One exception to this lack of disclosure involves the care of patients with cystic fibrosis, for which medical centers now share outcomes with one another, thus identifying the superior programs and challenging the less successful ones to improve. Studying and emulating how the "positive deviants" treat this disease and others, Gawande believes, is the best way to enhance the performance of physicians and thus do right by patients.
Groopman not only wants doctors to do better, he also wants to understand what goes wrong when they make mistakes. Interweaving moving clinical anecdotes with the latest science, he argues that physicians have insufficiently scrutinized how they arrive at decisions. "Experts studying misguided care," he writes, "have recently concluded that the majority of errors are due to flaws in physician thinking, not technical mistakes."

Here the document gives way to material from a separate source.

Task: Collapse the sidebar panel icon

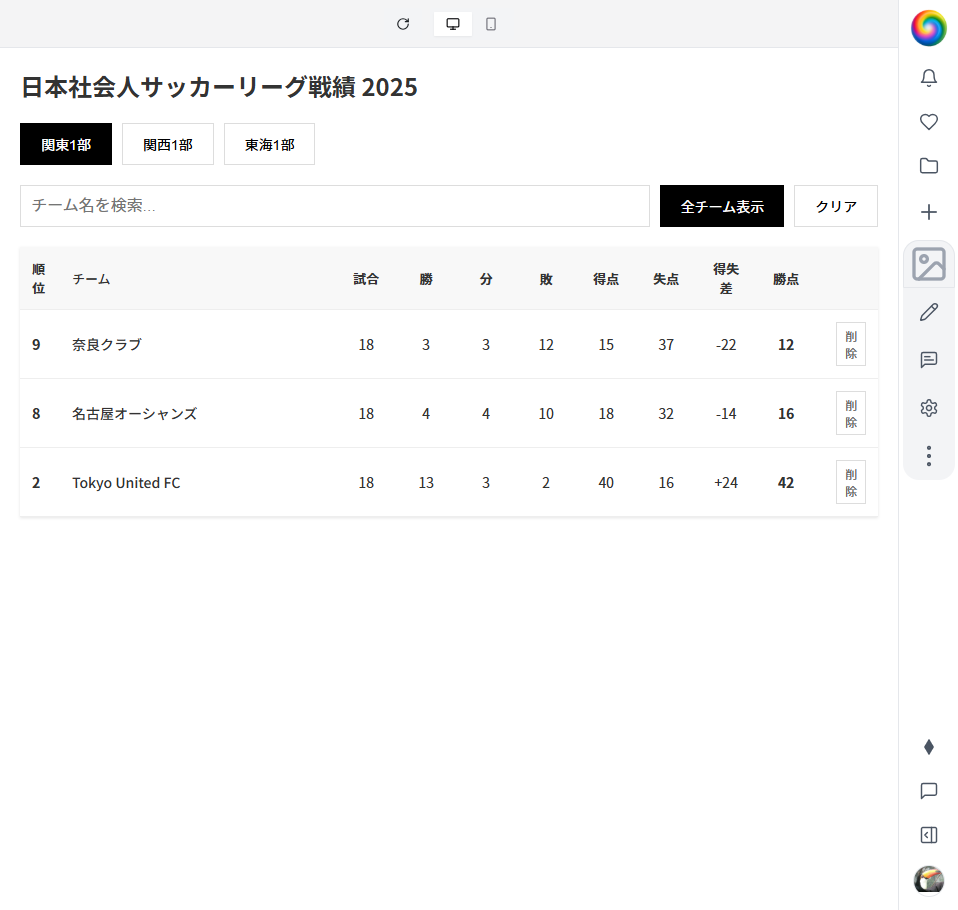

Groopman then reports on these data. His book is full of terms from cognitive science, surely unfamiliar to most physicians, such as representativeness errors, attribution errors and confirmation bias. Each of these flaws may lead doctors down the wrong diagnostic or therapeutic pathway by prompting them to make faulty assumptions about their patients. In one case, Groopman's sympathy for a cancer patient with a fever led him to defer a complete examination, sparing the man the discomfort of being rolled over during hospital rounds. As a result, Groopman missed an abscess in the patient's buttocks, which other doctors discovered only after the patient fell dangerously ill.
Groopman concludes that patients deserve to know that "misguided care results from a cascade of cognitive errors." Physicians, he warns, too often rely on their first impressions and are unwilling or unable to revisit their initial conclusions.
To rectify such mistakes, Groopman wants to transfer considerable responsibility to patients and families. He thus provides a series of questions that patients should ask their doctors: "What else could it be?" "Is there anything that doesn't fit?" "Is it possible I have more than one problem?"